Input material START
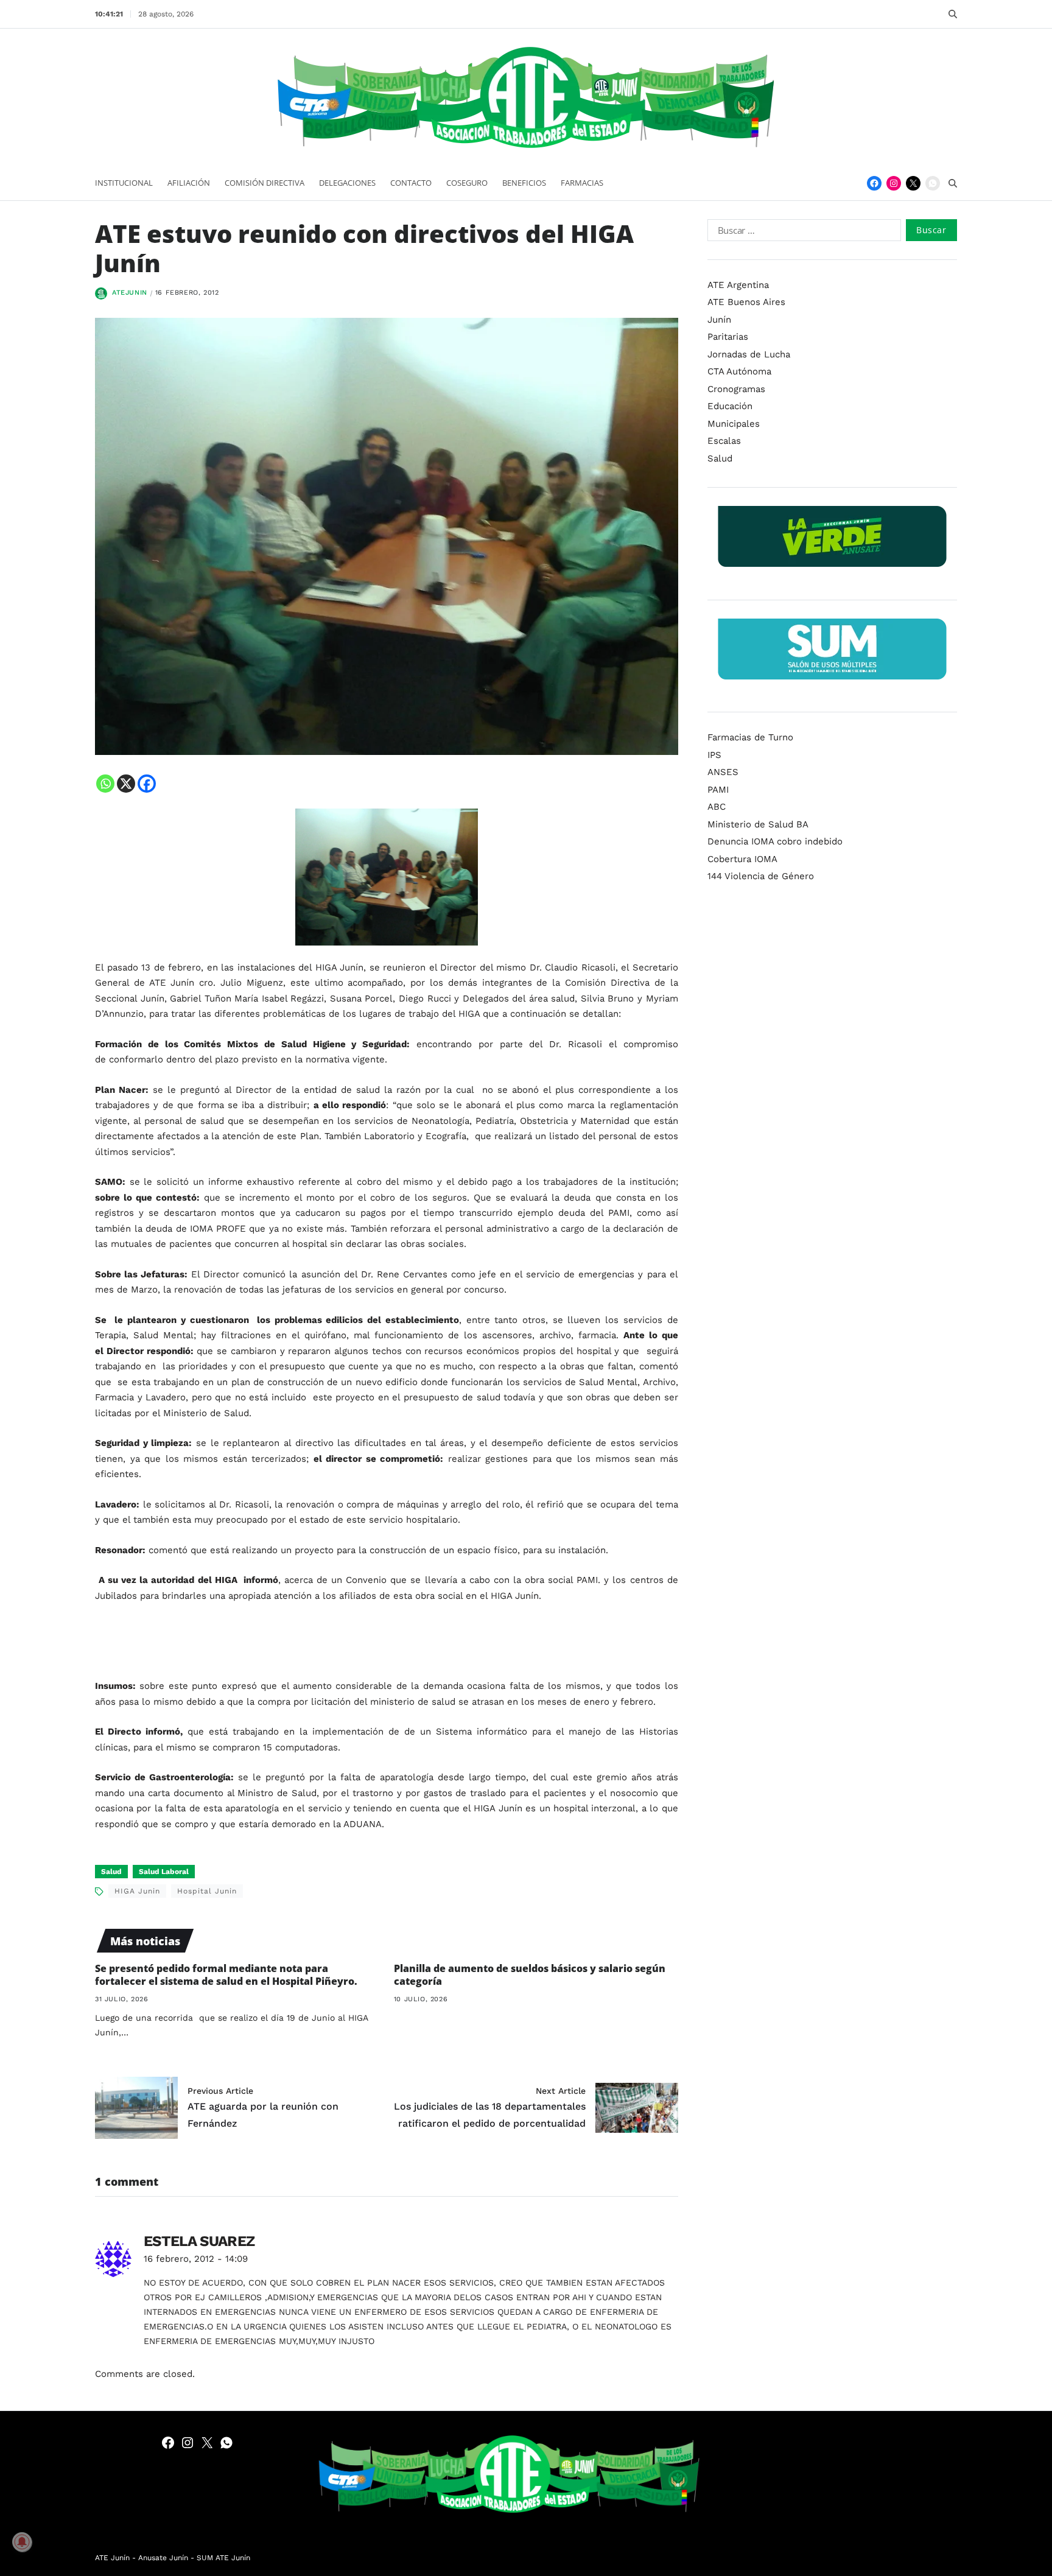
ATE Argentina (738, 284)
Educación (729, 406)
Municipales (733, 423)
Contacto (411, 182)
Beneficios (524, 182)
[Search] (953, 14)
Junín (719, 319)
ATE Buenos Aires (746, 302)
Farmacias (582, 182)
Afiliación (188, 182)
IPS (714, 754)
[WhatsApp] (932, 183)
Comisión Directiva (264, 182)
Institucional (124, 182)
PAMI (718, 789)
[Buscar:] (802, 232)
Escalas (724, 440)
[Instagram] (893, 183)
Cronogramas (736, 389)
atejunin (129, 293)
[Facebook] (874, 183)
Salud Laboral (164, 1871)
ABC (716, 806)
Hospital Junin (207, 1891)
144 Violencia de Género (760, 876)
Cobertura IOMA (742, 859)
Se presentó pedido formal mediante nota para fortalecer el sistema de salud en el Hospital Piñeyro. (226, 1975)
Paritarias (727, 336)
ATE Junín (112, 2557)
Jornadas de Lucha (748, 354)
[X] (126, 783)
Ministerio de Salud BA (757, 824)
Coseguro (467, 182)
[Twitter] (913, 183)
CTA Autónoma (739, 371)
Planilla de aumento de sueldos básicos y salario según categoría (529, 1975)
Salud (111, 1871)
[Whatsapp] (105, 783)
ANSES (722, 772)
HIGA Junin (137, 1891)
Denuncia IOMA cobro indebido (775, 841)
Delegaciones (347, 182)
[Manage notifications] (22, 2542)
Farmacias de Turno (750, 737)
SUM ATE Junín (223, 2557)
Input material END
■ **Problem**
Quote the records above exactly, from the first line through the line containing "[Facebook] (874, 183)", and leave out the pictures.

■ **Exercise output**
ATE Argentina (738, 284)
Educación (729, 406)
Municipales (733, 423)
Contacto (411, 182)
Beneficios (524, 182)
[Search] (953, 14)
Junín (719, 319)
ATE Buenos Aires (746, 302)
Farmacias (582, 182)
Afiliación (188, 182)
IPS (714, 754)
[WhatsApp] (932, 183)
Comisión Directiva (264, 182)
Institucional (124, 182)
PAMI (718, 789)
[Buscar:] (802, 232)
Escalas (724, 440)
[Instagram] (893, 183)
Cronogramas (736, 389)
atejunin (129, 293)
[Facebook] (874, 183)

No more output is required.